E le sorprese belle, si trovano. 
E ognuno ha le sue.
La mia questa volta si chiama Simone Cristicchi

E qui si potrebbe parlare, parlare per tantissimo tempo, parlare di questo brano così struggente, felice nelle parole e felice nella musica. Si potrebbe parlare tanto, ma la cosa migliore è stare in silenzio, e ascoltarlo. Stare in silenzio, come suggerisce il brano stesso: non lo dice, ma lo fa capire. Il sussurro iniziale, l’inizio in pianissimo, a differenza di tante altra canzoni sanremesi (intro con il pianoforte, poi parta la batteria e la sezione ritmica, poi il cantante canta, e via così), è veramente un invito al silenzio, dentro e fuori di noi.  
Perché di silenzio è deliziosamente impastata questa canzone.

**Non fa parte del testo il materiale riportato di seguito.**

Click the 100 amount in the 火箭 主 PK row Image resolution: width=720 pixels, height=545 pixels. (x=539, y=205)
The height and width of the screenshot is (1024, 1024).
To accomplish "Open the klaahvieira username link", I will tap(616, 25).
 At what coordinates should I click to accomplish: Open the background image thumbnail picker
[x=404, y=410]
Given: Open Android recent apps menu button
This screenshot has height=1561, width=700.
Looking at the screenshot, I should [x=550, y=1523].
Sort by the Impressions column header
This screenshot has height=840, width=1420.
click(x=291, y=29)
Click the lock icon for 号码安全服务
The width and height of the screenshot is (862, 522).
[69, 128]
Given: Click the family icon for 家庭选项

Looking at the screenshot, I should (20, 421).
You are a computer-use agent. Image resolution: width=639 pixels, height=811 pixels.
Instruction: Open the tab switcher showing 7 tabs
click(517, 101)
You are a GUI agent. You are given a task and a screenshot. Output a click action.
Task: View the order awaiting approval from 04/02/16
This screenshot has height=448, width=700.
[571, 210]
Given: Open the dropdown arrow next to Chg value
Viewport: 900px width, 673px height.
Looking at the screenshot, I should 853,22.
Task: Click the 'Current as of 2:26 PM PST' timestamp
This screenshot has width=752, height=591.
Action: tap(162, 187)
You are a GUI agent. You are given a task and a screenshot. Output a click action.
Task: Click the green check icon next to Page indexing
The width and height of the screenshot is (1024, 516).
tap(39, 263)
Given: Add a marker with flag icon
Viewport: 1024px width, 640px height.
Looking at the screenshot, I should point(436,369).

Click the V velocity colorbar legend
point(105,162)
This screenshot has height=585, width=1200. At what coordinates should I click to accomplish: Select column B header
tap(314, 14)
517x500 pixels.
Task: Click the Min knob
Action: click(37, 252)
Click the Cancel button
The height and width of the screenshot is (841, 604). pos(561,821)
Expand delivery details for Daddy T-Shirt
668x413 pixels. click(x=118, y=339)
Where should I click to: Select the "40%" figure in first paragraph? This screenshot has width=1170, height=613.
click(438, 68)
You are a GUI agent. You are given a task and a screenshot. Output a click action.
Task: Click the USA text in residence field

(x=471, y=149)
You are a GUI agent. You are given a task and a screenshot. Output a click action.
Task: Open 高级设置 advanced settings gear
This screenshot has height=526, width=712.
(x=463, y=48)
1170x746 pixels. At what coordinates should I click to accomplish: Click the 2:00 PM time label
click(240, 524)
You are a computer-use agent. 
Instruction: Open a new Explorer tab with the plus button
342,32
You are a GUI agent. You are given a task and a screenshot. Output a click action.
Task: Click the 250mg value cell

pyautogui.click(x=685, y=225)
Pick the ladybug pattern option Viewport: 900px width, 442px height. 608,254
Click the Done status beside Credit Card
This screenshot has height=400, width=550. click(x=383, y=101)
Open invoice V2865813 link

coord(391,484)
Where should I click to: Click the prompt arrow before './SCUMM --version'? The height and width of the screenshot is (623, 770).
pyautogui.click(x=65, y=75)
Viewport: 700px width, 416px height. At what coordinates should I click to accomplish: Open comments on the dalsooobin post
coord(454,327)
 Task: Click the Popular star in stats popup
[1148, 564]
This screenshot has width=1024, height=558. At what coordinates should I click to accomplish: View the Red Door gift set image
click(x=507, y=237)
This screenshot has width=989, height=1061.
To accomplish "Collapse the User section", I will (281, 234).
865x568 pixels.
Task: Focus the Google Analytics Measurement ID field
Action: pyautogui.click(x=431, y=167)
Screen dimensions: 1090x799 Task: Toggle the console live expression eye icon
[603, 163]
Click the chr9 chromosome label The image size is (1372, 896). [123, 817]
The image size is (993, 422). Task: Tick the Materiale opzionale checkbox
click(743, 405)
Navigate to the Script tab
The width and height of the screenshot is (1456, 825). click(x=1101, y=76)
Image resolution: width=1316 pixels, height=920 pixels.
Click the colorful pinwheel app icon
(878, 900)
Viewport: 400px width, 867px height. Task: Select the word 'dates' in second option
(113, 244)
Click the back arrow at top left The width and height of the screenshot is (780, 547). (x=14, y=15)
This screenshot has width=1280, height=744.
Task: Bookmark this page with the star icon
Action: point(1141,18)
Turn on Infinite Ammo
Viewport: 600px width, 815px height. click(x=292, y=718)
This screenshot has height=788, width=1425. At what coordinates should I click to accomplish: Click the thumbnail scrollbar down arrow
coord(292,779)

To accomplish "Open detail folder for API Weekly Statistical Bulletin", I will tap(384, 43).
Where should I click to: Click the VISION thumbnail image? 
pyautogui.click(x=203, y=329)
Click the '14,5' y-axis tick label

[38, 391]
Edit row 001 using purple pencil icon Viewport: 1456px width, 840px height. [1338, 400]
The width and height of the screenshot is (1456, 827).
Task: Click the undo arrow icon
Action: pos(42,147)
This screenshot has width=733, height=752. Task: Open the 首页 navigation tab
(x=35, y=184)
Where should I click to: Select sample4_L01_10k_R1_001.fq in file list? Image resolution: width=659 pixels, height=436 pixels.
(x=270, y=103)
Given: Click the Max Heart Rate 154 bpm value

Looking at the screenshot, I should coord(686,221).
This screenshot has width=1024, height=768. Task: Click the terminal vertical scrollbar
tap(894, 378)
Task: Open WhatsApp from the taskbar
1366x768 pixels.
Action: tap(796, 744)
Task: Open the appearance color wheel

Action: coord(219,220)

Quasi non vuole disturbarlo, il silenzio: rimane sommessa, sospesa. In attesa. Bisogna addentrarsi bene nel brano perché finalmente la musica decolli, dispiegando un tema che è ampio e lirico, italiano nel senso più interessante. E le parole, quelle parole che osano colorare il silenzio, disturbarlo: quelle alla fine ti arricchiscono, ti fanno capire un pelino di più, ti rimangono amiche, soprattutto. Le puoi abitare, sono parole abitabili. 

Adesso chiudi dolcemente gli occhi e stammi ad ascoltare
sono solo quattro accordi ed un pugno di parole
più che perle di saggezza sono sassi di miniera
che ho scavato a fondo a mani nude in una vita intera
non cercare un senso a tutto perché tutto ha senso
anche in un chicco di grano si nasconde l’universo…

E con tutti i limiti possibili, ma senza Sanremo non sarebbero arrivate a così tante persone. E questo credo sia un valore, un grande valore. Il messaggio di cura, di possibile guarigione, che portano queste strofe è benefico, è grande. O meglio, non è grande in sé, ma è grande nella possibilità che apre, verso qualcosa di veramente immenso, che a volte non vediamo. Che viene a trovarci, ci visita, se l’attitudine nostra lo permette: in questo senso ogni modo per ricordare è realmente benedetto. 

Così che se qualcosa del genere passa attraverso questa cosa così poliedrica e non inquadrabile e anche a suo modo contestabile come Sanremo (immensa macchina commerciale e insieme appunto, come dicevamo, evento), direi che comunque va bene. Va benissimo. 
Un altro modo per noi, per imparare che le vie di contatto con il vero non le decidiamo noi, non le stabiliamo noi. Che dobbiamo solo chiudere gli occhi, aprire un poco il cuore, ed ascoltare. 
Grazie, Simone. E anche grazie, devo dirlo, Sanremo 2019.